━━━━━ PASSAGE ━━━━━

Implementing interpreters in Clojurescript

We will build an interpreter for toy languages (arithmetic expressions and assignments) that will allow us generate clojurescript functions from character string at run time. In order to decompose the interpreter building process as much as possible, we will decompose our task into a number of "languages" with increasing capabilities :

const : only one numerical constant (of integral type).
addsub : additions and subtraction.
addmult : additions, subtractions, multiplications and division, with priorities
arith : same as addmult, with parenthesis.
lang0 : any number of expressions that can be either arithmetic expressions for the arith language or assignment of the result of such an expression into a variable. Expressions can also use variables. The code returns the value of the last expression.
lang1 : same as lang0 with arguments written as %0, %1,…

The only required dependency is Instaparse. It works with both Clojure and Clojurescript, however, for the live coding with KLIPSE, I have to use a self-hosting fork (Instaparse-lumo).

Const language

If we only ever wanted to parse integers, of course we would just use js/parseInt on Clojurescript (Long.parseLong() on Clojure). However, as this is just a stepping stone to more interesting languages, we will use the same infrastructure of parsing and then interpreting.

Parser

When represented as a string of characters, integers are a string of one or more digits possibly prefixed by a minus sign for negative numbers. One could write the following parsing rule using only literal terminals :

number= '-'? ('0'|'1'|'2'|'3'|'4'|'5'|'6'|'7'|'8'|'9')+

Note that this will accept leading zeros while we could also want to forbid them. Parsing the string "-123" would give the following result :

[:number "-" "1" "2" "3"]

So it would be up to the AST processing step to collate those strings before turning them into a number. In order to speed both the parsing and the processing of our numbers, we can /tokenize/ them with a regular expression instead :

NUMBER= #'-?[0-9]+'

In Clojure[script], we can build the parser using the instaparse library :


(ns interpreters.core
(:require [instaparse.core :as insta]))

(def const-parser
  (insta/parser
    "PROG= NUMBER
    NUMBER= #'-?[0-9]+'"))

(const-parser "-1243")

But this minimal parser fails to parse strings that we would want to consider valid :


(const-parser "    -123456    ")

As we want to handle spaces before and after the number, we have to modify the grammar accordingly. For efficiency reasons, we also handle the plurality of consecutive spaces at the lexing stage with a regular expression :

Exercice : What if we remove the angle brackets in the grammar rules ?

Interpreter

The simplest interpreter would be something like :


(defn const-interpreter [ast]
  (instaparse.core/transform {:prog identity
                              :number (fn[s](js/parseInt s))}
                             ast))
(-> " -123" const-parser const-interpreter)

━━━━━ PROVIDED DATA ━━━━━

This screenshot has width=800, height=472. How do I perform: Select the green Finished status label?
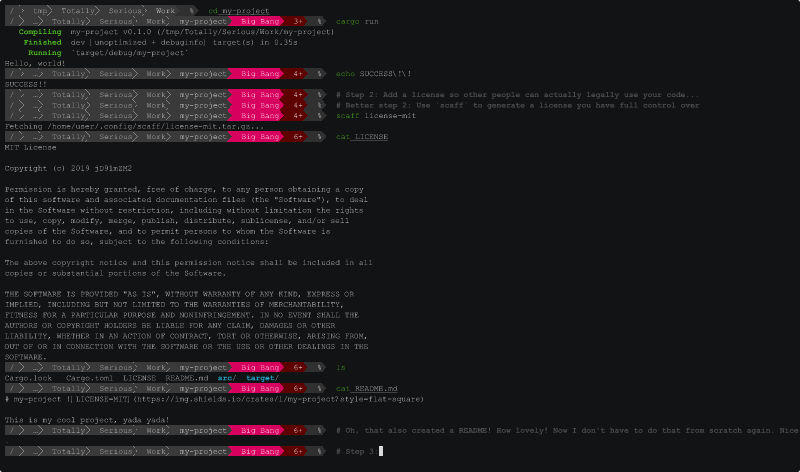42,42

━━━━━
━━━━━ PROVIDED DATA ━━━━━

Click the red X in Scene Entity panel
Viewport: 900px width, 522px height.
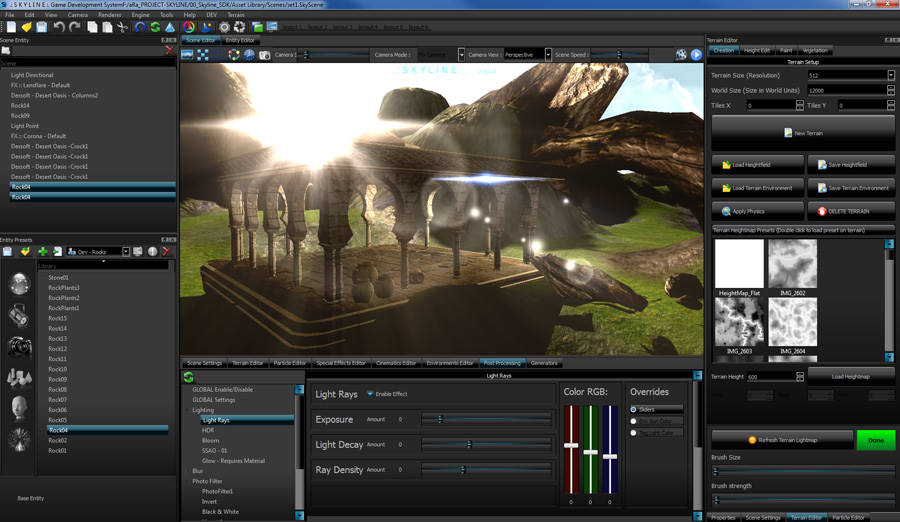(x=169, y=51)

━━━━━

_OBJECTIVE_.
Please repeat the interpreter tutorial word for word, starting with "const : only" and going on through "addmult, with parenthesis.". The items are separate material, unrelated to the interpreter tutorial.

_WRITTEN REPLY_.
const : only one numerical constant (of integral type).
addsub : additions and subtraction.
addmult : additions, subtractions, multiplications and division, with priorities
arith : same as addmult, with parenthesis.